El señor Fleming asiente, intentando ocultar sus nervios.
–¿Por qué dijo que iba a meterse en problemas?
–Ya les dije suficiente. Si no se van de aquí ahora mismo, llamaré a seguridad, y si se resisten tendré que comunicarme con la policía –cierra el anuario con agresividad y después lo aparta de la vitrina–. Dijiste que te gustan las historias de terror. Pues te advierto que estás a punto de ser la protagonista de una, y si no quieres morir junto a tu amigo, te recomiendo que olvides lo que viste y dejen de buscar al respecto.
El señor Fleming toma el libro y camina de regreso al cubículo de donde lo sacó, desapareciendo entre las sombras de éste. Me acerco a Henry, esperando poder hablar con él sobre todo lo que acabamos de descubrir. Las evidencias están en esta escuela, y es momento de aprovecharlas.
–Henry…
Intento llamar su atención, pero su mirada está perdida en algún punto del suelo. Sus ojos continúan reteniendo algunas lágrimas, y puedo notar que sus manos están temblando. Está asustado, demasiado, y aún no logro comprender el motivo. Lo que acabamos de descubrir no es tan grave como para dejarlo en ese estado. Levanto mis manos y las pongo sobre ambos lados de su rostro, intentando hacer que me mire a los ojos.
–¿Henry?
–Va a matarme –dice de repente, con un tono de voz tan bajo que apenas logro escucharlo, incluso con la biblioteca en completo silencio–. Va a matarnos a los dos.
–¿Qué…?
No tengo tiempo de terminar mi pregunta, pues Henry me sujeta con fuerza del antebrazo y comienza a forzarme a caminar hacia la salida, llevándome casi a rastras hacia el pasillo exterior. Salimos de la biblioteca, y después su agarre me obliga a caminar por el inmenso pasillo que lleva a la puerta principal de la escuela. Intento liberarme, pero sin hacer un gran escándalo, pues no quiero llamar la atención sin saber primero qué es lo que sucede.

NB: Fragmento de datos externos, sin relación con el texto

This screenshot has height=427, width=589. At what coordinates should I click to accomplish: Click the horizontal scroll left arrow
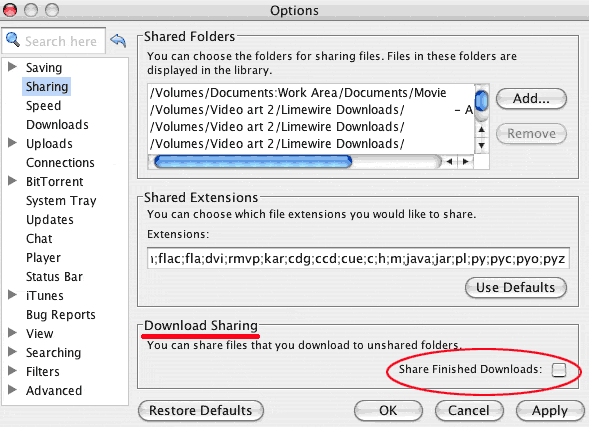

Salimos de la escuela, pero su puño continúa cerrado con fuerza, esta vez alrededor de mi muñeca. Me lleva hacia el estacionamiento, donde abre la puerta del copiloto y me lanza con agresividad hacia el asiento, provocando que me dé un fuerte golpe en la espalda y la cabeza. Intento preguntarle qué sucede, pero cierra la puerta de golpe, dejándome con las palabras en la boca. Rodea el vehículo, y después camina hacia su asiento, en silencio y con los puños temblorosos cerrados con ira. Cuando finalmente ingresa al auto, decido hablar.
–¿Qué mierda te pasa ahora?
Mientras pone el vehículo en marcha y comienza a conducir fuera del estacionamiento, veo sus dedos marcados sobre la piel de mi brazo derecho, demostrando la fuerza de su agarre. La rabia comienza a incrementarse dentro de mí.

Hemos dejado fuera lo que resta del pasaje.